- Interactive map of Line 3 oil spill
- Location: Grand Rapids, Minnesota and Prairie River, Itasca County
- Coordinates: 47°13′08″N 93°28′43″W﻿ / ﻿47.21889°N 93.47861°W
- Date: March 3, 1991

Cause
- Cause: Ruptured pipeline
- Operator: Lakehead Pipeline Company (now Enbridge)

Spill characteristics
- Volume: 1,700,000 US gal (6,400 m^{3})

= Line 3 oil spill =

1.7 million gallon oil spill in Grand Rapids, Minnesota, U.S. in 1991

The Line 3 oil spill was a 1.7 million gallon crude oil spill in Minnesota on March 3, 1991. The Line 3 pipeline, then owned by the Lakehead Pipeline Company (now Enbridge), ruptured on a wetland near Grand Rapids, Minnesota, spilling oil into the Prairie River, a tributary of the Mississippi River. It was the largest inland oil spill in the history of the United States.

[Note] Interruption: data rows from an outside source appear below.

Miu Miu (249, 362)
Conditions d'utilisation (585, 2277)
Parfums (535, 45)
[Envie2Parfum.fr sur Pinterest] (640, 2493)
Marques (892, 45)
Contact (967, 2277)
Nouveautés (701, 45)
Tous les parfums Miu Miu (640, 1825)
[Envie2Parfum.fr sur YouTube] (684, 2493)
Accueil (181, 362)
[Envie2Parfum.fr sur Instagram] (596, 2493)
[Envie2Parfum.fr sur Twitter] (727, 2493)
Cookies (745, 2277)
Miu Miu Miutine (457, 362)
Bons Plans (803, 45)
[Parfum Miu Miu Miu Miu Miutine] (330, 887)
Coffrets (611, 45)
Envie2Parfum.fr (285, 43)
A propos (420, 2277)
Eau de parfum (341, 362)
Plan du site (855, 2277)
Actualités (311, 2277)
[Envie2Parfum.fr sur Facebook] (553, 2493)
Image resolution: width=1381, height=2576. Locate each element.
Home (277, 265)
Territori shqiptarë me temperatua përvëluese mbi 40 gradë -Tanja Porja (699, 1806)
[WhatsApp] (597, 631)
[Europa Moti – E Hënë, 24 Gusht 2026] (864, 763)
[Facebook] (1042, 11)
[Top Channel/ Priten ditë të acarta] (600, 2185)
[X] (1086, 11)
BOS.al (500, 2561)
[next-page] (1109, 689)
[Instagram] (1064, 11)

Pipeline company operators based in Edmonton waited over an hour to shut down the line after noticing a drop in pressure. Another two hours passed before the pipeline's valves were shut off. As the river was still iced over at the time of the incident, contamination of downstream municipal water facilities was avoided. The Line 3 pipeline was also the origin of a 1.3 million gallon oil spill in Argyle in 1973, the second worst in Minnesota history.

==Background==
The Line 3 pipeline was built by the Lakehead Pipeline Company (now Enbridge) in the 1960s. The 34" wide, 1031-mile pipeline transports crude oil from Hardisty, Alberta to Superior, Wisconsin. The pipeline was not tested for flaws in its entirety until after 1976.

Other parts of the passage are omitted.